- ABOUT THIS EXERCISE -
Set down, word for word, only the lines from the start of the records through the line bearing "The height and"; include no pictures.

- SUPPLIED RECORDS -
*** Block opens ***
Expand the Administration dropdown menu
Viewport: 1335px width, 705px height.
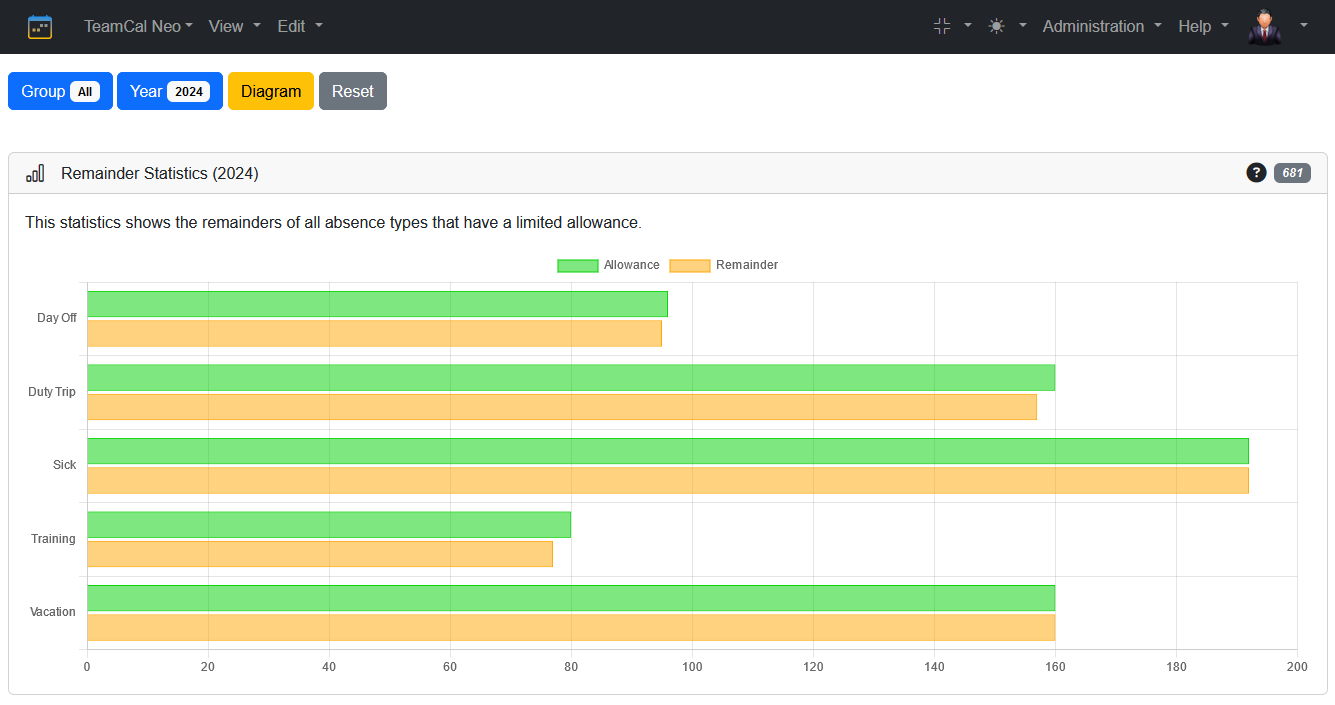pyautogui.click(x=1102, y=27)
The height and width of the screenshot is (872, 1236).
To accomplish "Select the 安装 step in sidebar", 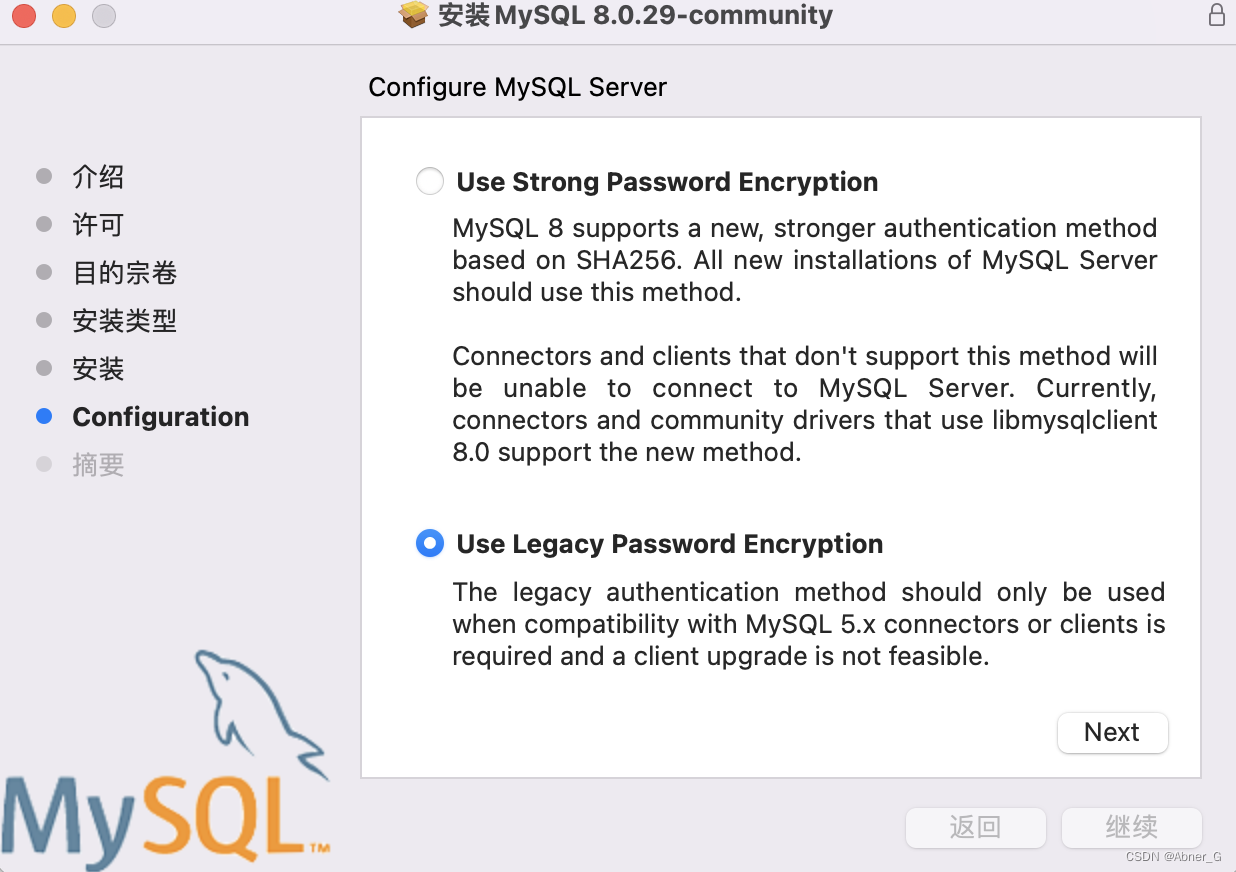I will coord(98,369).
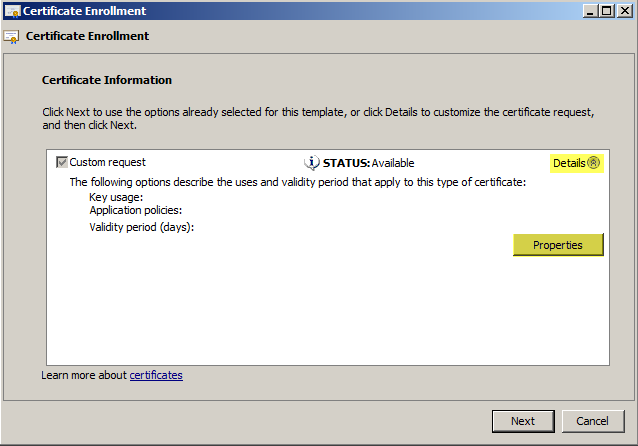This screenshot has height=446, width=638.
Task: Follow the certificates help link
Action: tap(156, 375)
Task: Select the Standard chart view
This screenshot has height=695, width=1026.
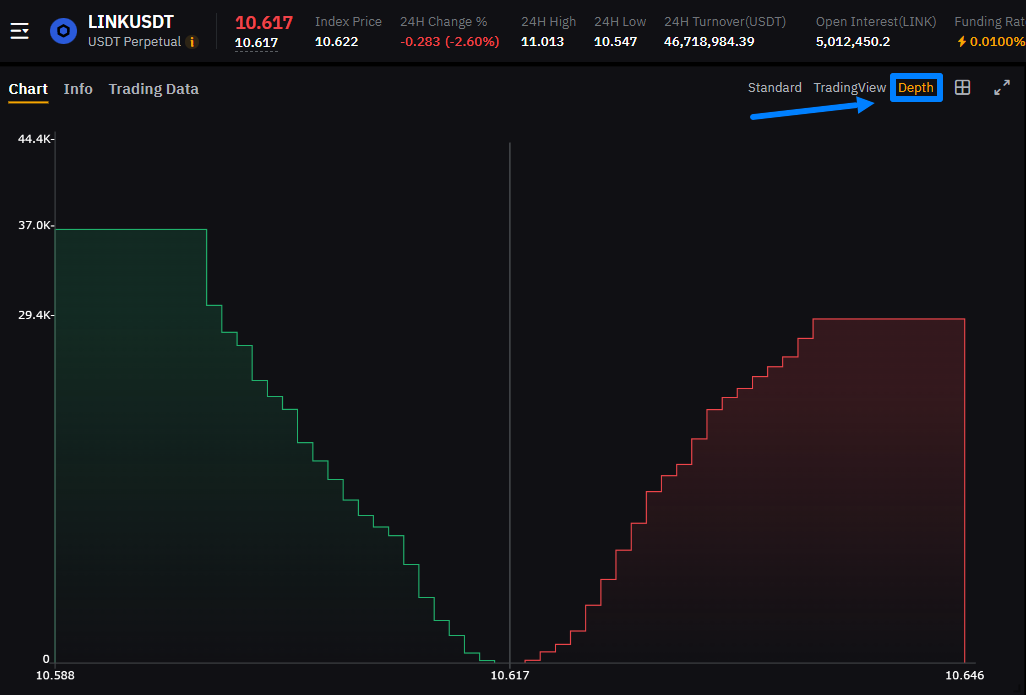Action: 775,88
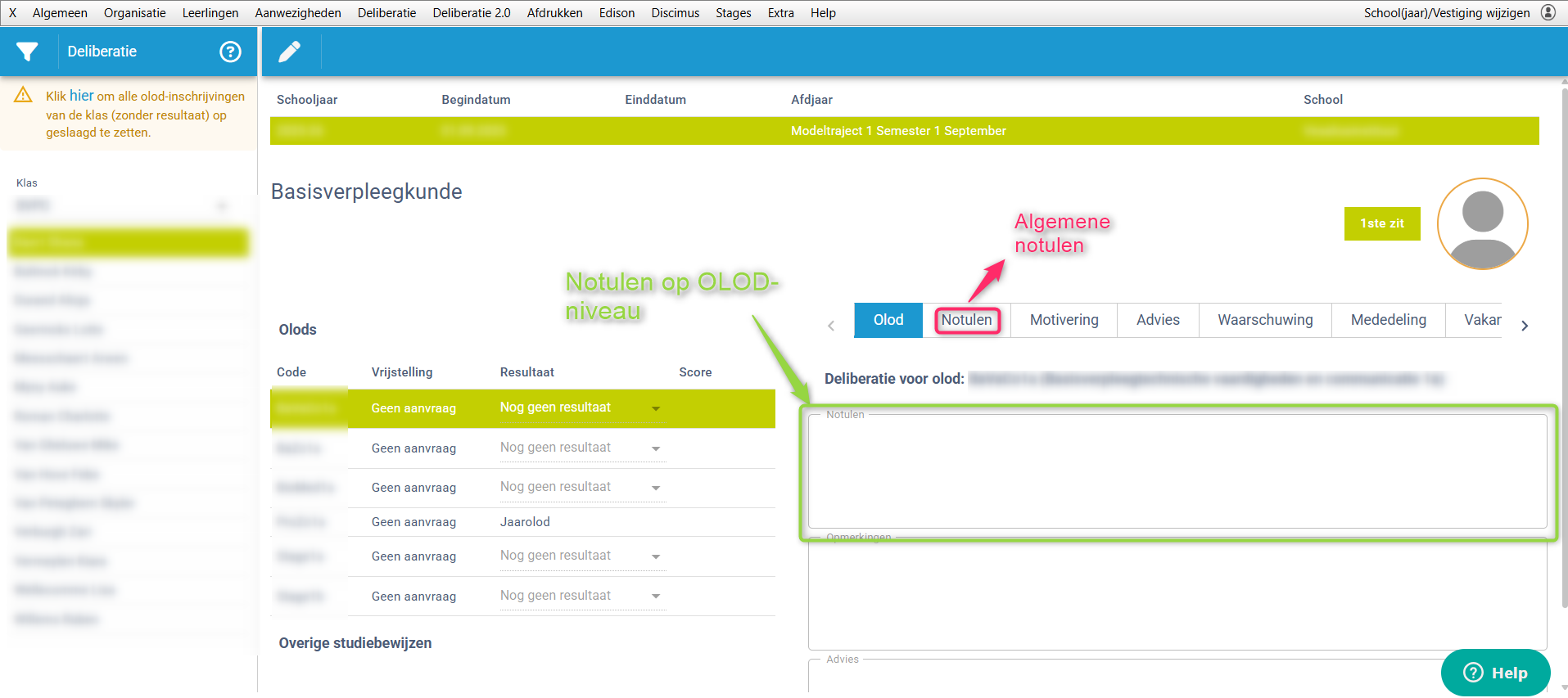Click the student profile photo placeholder
The image size is (1568, 698).
pyautogui.click(x=1482, y=223)
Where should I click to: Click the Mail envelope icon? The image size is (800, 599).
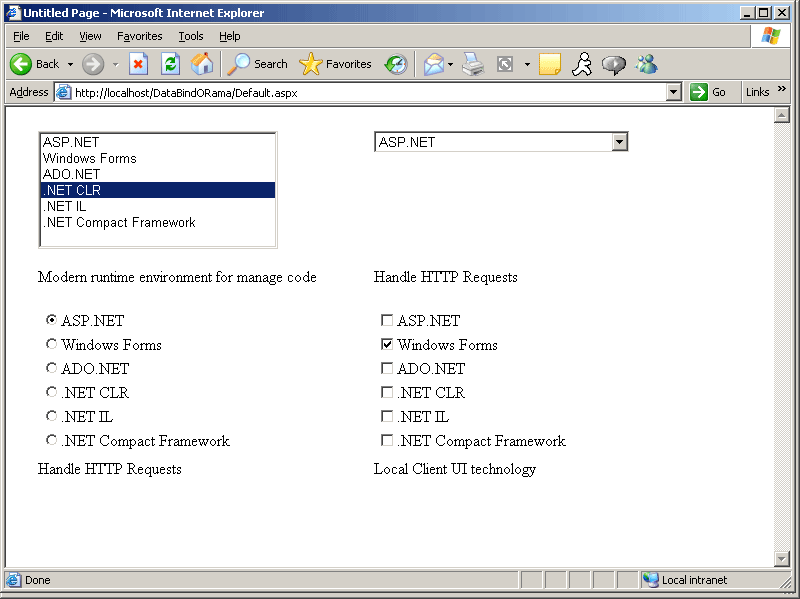(433, 64)
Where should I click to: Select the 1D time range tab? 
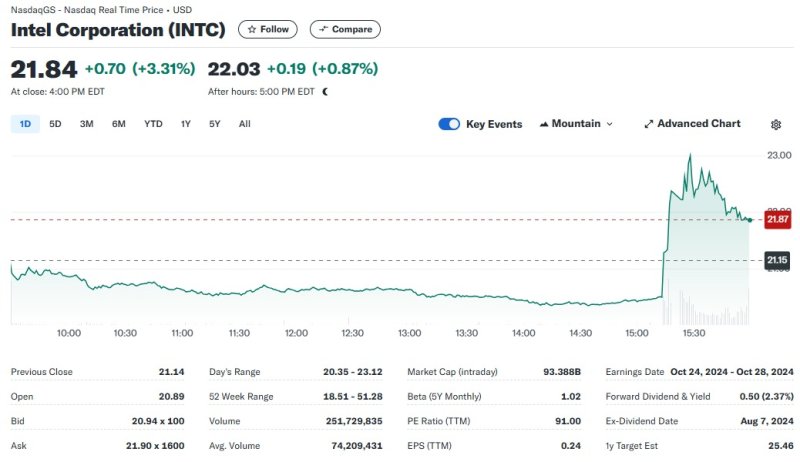tap(25, 124)
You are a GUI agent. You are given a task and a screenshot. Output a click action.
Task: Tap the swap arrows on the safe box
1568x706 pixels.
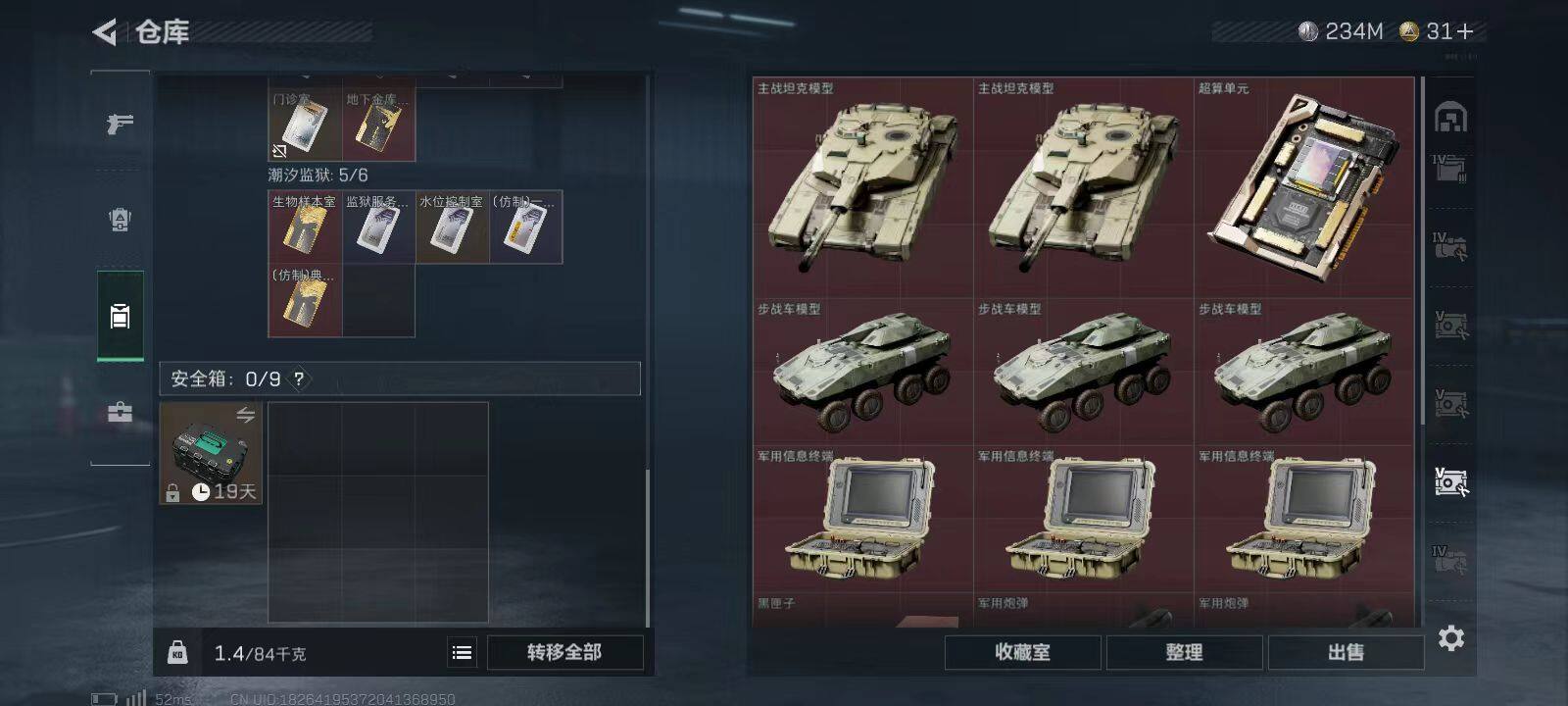click(245, 415)
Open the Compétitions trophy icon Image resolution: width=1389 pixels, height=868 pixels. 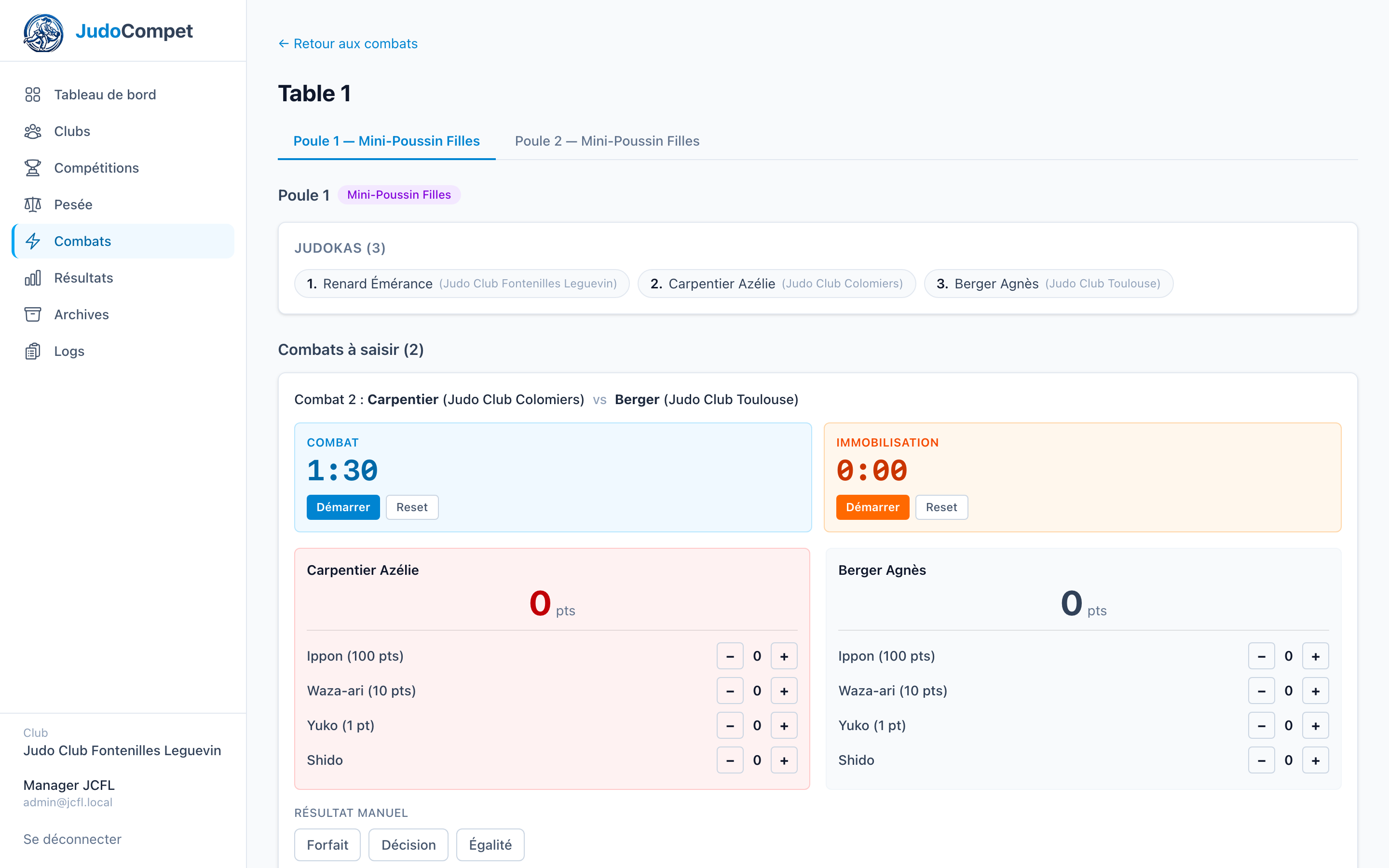tap(33, 168)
*** Block closes ***
- TASK RESULT -
Expand the Administration dropdown menu
Viewport: 1335px width, 705px height.
pyautogui.click(x=1102, y=27)
The height and width of the screenshot is (872, 1236).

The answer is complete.